**Available records:**
# # # #

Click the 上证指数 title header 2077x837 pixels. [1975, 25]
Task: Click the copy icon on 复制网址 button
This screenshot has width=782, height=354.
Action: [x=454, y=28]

# # # #

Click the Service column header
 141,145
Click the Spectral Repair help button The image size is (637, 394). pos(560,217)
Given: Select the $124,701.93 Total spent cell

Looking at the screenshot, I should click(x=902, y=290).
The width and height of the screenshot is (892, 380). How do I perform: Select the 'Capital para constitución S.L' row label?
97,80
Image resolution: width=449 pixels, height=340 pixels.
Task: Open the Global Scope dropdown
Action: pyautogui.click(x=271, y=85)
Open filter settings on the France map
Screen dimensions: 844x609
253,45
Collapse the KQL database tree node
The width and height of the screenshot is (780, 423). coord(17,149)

# # # #

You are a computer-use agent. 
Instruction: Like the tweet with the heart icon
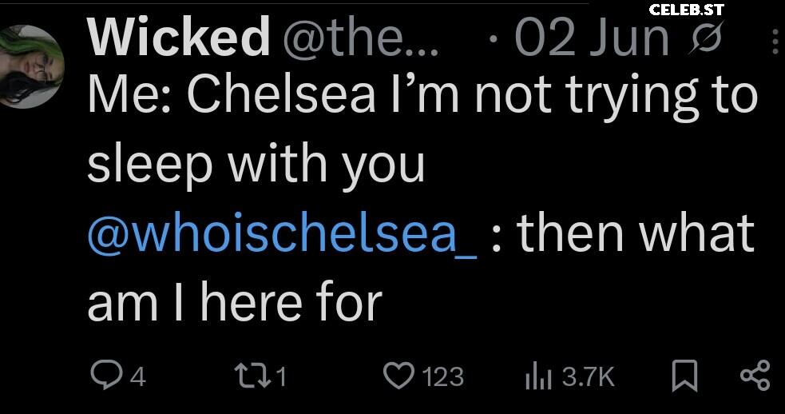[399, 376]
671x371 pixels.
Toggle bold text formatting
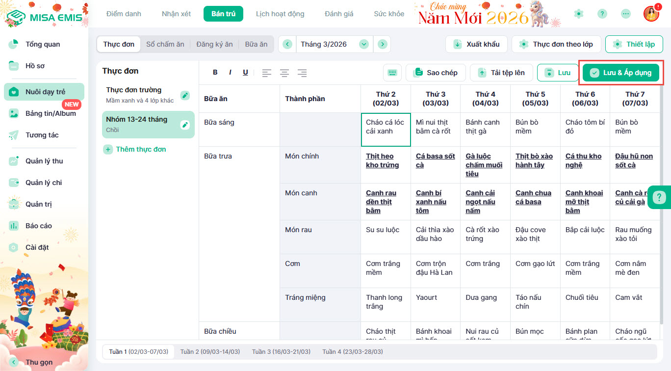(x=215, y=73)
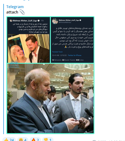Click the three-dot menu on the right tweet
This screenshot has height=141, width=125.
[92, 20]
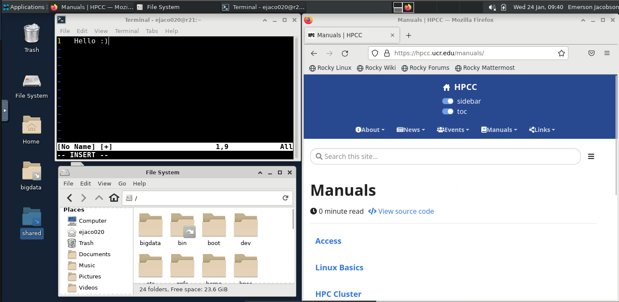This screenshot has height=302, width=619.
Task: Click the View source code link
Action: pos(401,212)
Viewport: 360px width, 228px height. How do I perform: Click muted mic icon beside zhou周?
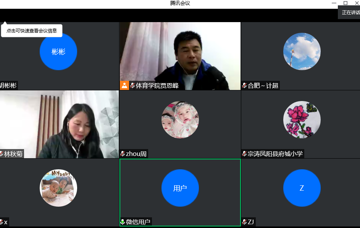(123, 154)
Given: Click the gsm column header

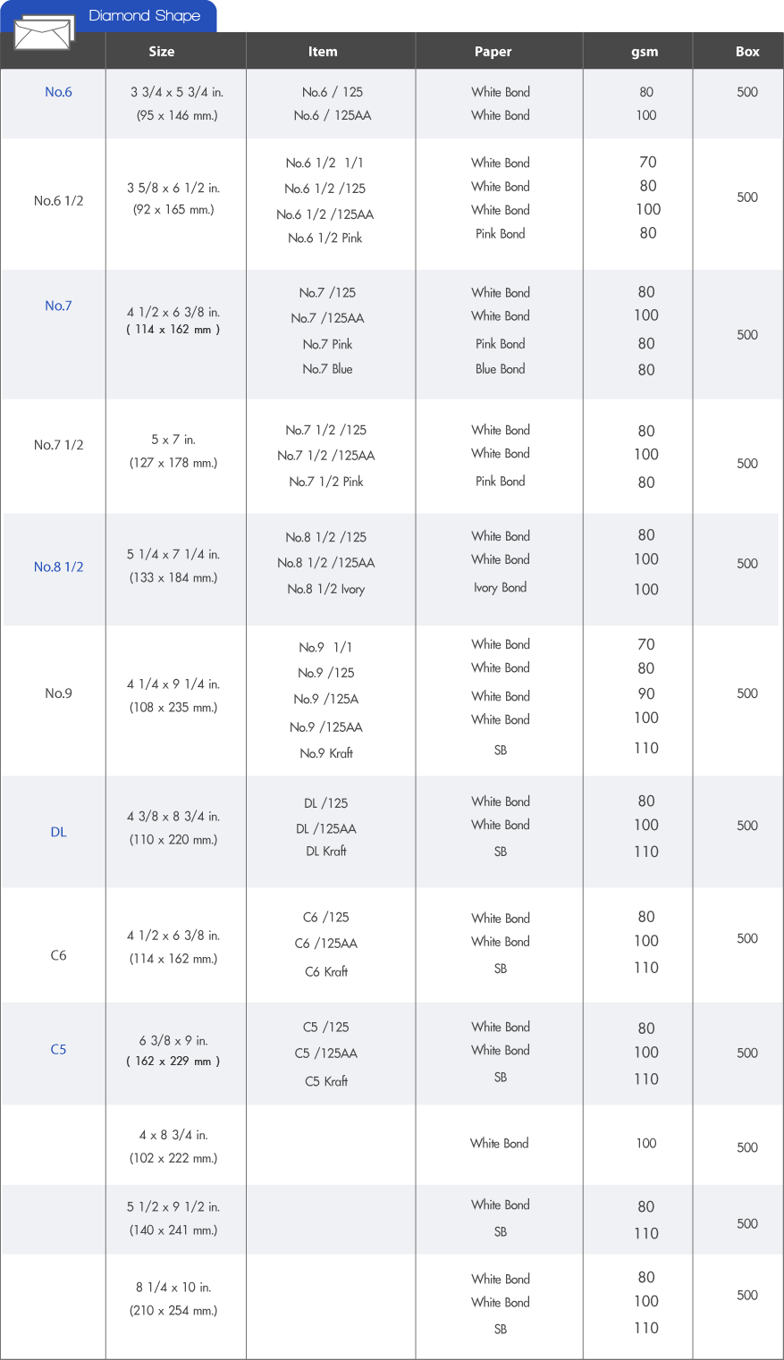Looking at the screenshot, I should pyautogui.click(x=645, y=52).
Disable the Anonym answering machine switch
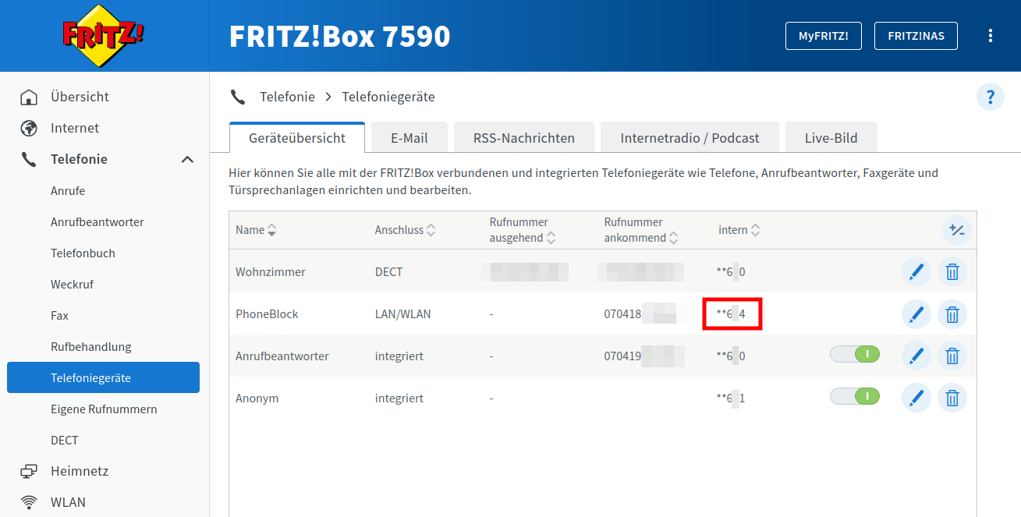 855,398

# # # #

Out of the records above, pick each line that contains the string "button".

**Answer space:**
Task: Click the copy icon on 复制网址 button
Click the Spectral Repair help button The image size is (637, 394). pos(560,217)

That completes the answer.